#### REQUIREMENT:
Every line in the entries that holds "date" should be identified and copied.

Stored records
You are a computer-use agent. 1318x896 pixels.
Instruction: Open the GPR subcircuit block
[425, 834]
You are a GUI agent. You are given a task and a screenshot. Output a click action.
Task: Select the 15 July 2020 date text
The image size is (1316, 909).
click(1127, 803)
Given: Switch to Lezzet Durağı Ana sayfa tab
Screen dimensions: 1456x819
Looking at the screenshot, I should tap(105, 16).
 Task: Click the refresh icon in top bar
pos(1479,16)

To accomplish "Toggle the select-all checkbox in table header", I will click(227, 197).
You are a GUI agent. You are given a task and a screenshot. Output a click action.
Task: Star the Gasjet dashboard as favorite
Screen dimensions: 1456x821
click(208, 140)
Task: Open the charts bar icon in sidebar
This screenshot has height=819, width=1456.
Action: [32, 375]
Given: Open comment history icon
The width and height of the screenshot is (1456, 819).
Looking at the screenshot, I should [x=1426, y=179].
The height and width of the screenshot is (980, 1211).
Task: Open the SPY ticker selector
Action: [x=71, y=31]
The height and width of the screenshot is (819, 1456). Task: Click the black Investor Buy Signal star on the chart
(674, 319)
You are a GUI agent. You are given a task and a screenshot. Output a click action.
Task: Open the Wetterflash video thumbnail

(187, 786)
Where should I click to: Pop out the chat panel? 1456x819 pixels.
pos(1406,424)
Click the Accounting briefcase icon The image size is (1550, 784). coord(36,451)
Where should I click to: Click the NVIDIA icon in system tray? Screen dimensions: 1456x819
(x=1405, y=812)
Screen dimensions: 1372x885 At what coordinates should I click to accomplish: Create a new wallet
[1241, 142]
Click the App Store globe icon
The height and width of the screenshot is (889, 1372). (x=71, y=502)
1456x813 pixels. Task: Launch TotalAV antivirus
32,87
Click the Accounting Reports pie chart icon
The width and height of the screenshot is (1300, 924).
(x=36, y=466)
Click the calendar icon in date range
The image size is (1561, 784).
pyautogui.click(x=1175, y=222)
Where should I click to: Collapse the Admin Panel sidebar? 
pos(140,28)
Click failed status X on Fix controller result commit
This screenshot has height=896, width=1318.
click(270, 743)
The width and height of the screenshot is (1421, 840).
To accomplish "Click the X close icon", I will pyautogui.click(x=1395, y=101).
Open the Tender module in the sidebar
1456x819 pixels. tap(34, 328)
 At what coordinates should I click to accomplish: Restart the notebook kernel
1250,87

#### SOLUTION BELOW:
Task: Select the 15 July 2020 date text
Click the calendar icon in date range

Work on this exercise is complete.